Simple DSL for Service Objects.
As for now Coman
provides one simple class: Coman::Response
.
Coman::Response
object represents a result of calling a service. It has:
- status - OK or ERROR
- code - one of 2xx, 4xx or 5xx HTTP codes
- result - e.g.
ActiveRecord
object - messages - array of strings which describes a command execution result (usually error messages).
Simple and restricted API of Coman::Response
allows to handle responses in a unambiguous, expected way.
class CreateUserService < Struct.new(:user)
def execute
if user.save
Coman::Response.ok(result: user)
else
Coman::Response.error(messages: user.errors.full_messages)
end
end
end
class UsersController
def create
command = CreateUserService.new(User.new)
command.execute
.ok do |user|
render json: user
end
.error(401) do
head :unauthorized
end
.error(422) do |user, messages|
render json: { id: user.id, messages: messages }
end
.error do |user, messages| # any other error
render json: { error: messages.join(', ') }, status: :bad_request
end
end
end
We communicate with countless external services every day.

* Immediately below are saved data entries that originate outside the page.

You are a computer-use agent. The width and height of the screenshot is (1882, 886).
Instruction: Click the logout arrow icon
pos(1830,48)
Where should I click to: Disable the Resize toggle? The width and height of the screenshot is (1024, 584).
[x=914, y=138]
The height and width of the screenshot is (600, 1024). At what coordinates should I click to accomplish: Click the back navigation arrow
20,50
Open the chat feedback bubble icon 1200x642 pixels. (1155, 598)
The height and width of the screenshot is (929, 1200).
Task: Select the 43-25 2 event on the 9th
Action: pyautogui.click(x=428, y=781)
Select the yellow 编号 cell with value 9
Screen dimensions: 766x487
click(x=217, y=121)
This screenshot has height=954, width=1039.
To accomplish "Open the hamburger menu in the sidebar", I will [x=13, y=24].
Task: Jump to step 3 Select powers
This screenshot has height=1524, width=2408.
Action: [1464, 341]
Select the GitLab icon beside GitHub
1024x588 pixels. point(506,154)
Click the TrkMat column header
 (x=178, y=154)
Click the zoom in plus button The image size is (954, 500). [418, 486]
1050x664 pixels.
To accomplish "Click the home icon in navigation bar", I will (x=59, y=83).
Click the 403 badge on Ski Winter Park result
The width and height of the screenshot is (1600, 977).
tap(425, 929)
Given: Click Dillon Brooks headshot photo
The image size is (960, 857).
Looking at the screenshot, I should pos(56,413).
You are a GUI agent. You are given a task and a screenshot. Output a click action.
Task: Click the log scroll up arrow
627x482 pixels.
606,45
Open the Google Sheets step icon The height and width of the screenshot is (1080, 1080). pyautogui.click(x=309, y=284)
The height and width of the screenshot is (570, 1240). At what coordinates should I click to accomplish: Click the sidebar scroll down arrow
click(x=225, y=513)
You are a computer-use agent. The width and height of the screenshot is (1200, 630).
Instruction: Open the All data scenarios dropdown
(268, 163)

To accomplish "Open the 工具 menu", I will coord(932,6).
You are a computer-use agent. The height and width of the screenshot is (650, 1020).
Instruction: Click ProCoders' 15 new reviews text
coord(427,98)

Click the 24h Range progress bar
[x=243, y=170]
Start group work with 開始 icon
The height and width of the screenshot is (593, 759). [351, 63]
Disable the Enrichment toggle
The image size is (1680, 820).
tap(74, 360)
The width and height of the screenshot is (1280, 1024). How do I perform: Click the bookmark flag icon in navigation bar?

We know how to talk to them and we know what their responses mean.
Coman
encourages thinking about internal services in our applications as external services: separate, independent parts which share communication interface.
Services usually implement a public method like process
, call
or perform
and that's how API for calling services is unified.
However providing a separate interface for what these methods return - for results - is less common. For now Coman
supports that by providing simple Coman::Response
class which represents a result of a service work.
In other words, if we know how to "send a request" to a service, we should also know how to handle its "response".
Add this line to your application's Gemfile:
gem 'coman'
And then execute:
$ bundle
Or install it yourself as:
$ gem install coman
The gem is available as open source under the terms of the MIT License.